On Thu, Aug 11, 2016 at 4:15 PM, Markus Kroetzsch <markus.kroetzsch@tu-dresden.de> wrote:

has a statement "population: 20,086 (point in time: 2011)" that is confirmed by a reference. Nevertheless, the statement is marked as "deprecated". This would mean that the statement "the popluation was 20,086 in 2011" is wrong. As far as I can tell, this is not the case.
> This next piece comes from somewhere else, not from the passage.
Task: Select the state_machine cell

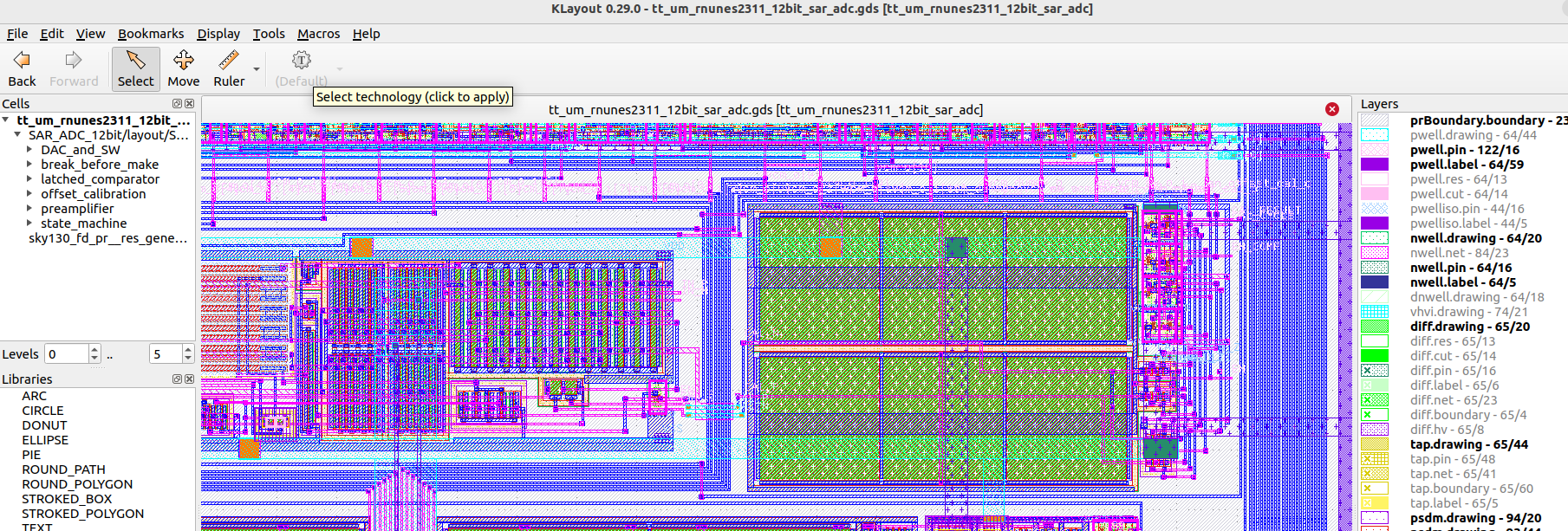Action: [83, 223]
I wouldn't say that with a deprecated rank, that statement is "wrong". I consider de term deprecated to indicate that a given statement is no longer valid in the context of a given resource (reference). I agree, in this specific case the use of the deprecated rank is wrong, since no references are given to that specific statement. 
Nevertheless, I think it is possible to have disagreeing resources on an identical statement, where two identical statements exists, one with rank "deprecated" and one with rank "normal". It is up to the user to decide which source s/he trusts. 
 

It seems that somebody wanted to indicate that this old population is no longer current. This is achieved not by deprecating the old value, but by setting another (newer) value as "preferred".

I would argue that this is better done by using qualifiers (e.g. start data, end data).  If a statement on the population size would be set to preferred, but isn't monitored for quite some time, it can be difficult to see if the "preferred" statement is still accurate, whereas a qualifier would give a better indication that that stament might need an update.